For each line in the data below, write an exact copy.
--- Exercise data Enclosed Below ---
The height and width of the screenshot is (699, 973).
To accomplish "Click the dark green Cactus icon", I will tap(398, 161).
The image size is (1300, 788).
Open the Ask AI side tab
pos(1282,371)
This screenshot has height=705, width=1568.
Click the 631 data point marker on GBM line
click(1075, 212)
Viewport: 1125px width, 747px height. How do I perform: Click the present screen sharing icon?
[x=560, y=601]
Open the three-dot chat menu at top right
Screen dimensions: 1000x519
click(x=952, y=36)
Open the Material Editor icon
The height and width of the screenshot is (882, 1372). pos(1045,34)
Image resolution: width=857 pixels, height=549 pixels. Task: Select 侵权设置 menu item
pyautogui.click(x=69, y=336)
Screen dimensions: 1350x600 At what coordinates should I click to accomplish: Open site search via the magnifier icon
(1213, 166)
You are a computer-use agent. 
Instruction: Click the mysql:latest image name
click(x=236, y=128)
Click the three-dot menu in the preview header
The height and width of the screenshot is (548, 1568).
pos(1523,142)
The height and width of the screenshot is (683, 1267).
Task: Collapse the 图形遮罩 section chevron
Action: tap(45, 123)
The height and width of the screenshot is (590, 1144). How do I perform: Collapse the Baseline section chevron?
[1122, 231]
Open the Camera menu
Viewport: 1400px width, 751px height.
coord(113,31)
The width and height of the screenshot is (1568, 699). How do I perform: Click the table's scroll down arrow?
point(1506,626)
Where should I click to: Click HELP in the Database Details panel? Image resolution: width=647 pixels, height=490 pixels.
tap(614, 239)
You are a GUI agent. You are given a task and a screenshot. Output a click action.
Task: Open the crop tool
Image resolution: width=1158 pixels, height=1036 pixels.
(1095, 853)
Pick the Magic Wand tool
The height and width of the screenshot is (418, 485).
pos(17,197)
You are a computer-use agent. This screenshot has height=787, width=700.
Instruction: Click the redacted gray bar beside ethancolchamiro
--- End of Enclosed Exercise data ---
■ **Your response**:
The height and width of the screenshot is (699, 973).
To accomplish "Click the dark green Cactus icon", I will tap(398, 161).
The image size is (1300, 788).
Open the Ask AI side tab
pos(1282,371)
This screenshot has height=705, width=1568.
Click the 631 data point marker on GBM line
click(1075, 212)
Viewport: 1125px width, 747px height. How do I perform: Click the present screen sharing icon?
[x=560, y=601]
Open the three-dot chat menu at top right
Screen dimensions: 1000x519
click(x=952, y=36)
Open the Material Editor icon
The height and width of the screenshot is (882, 1372). pos(1045,34)
Image resolution: width=857 pixels, height=549 pixels. Task: Select 侵权设置 menu item
pyautogui.click(x=69, y=336)
Screen dimensions: 1350x600 At what coordinates should I click to accomplish: Open site search via the magnifier icon
(1213, 166)
You are a computer-use agent. 
Instruction: Click the mysql:latest image name
click(x=236, y=128)
Click the three-dot menu in the preview header
The height and width of the screenshot is (548, 1568).
pos(1523,142)
The height and width of the screenshot is (683, 1267).
Task: Collapse the 图形遮罩 section chevron
Action: tap(45, 123)
The height and width of the screenshot is (590, 1144). How do I perform: Collapse the Baseline section chevron?
[1122, 231]
Open the Camera menu
Viewport: 1400px width, 751px height.
coord(113,31)
The width and height of the screenshot is (1568, 699). How do I perform: Click the table's scroll down arrow?
point(1506,626)
Where should I click to: Click HELP in the Database Details panel? Image resolution: width=647 pixels, height=490 pixels.
tap(614, 239)
You are a GUI agent. You are given a task and a screenshot. Output a click action.
Task: Open the crop tool
Image resolution: width=1158 pixels, height=1036 pixels.
(1095, 853)
Pick the Magic Wand tool
The height and width of the screenshot is (418, 485).
pos(17,197)
You are a computer-use agent. This screenshot has height=787, width=700.
Instruction: Click the redacted gray bar beside ethancolchamiro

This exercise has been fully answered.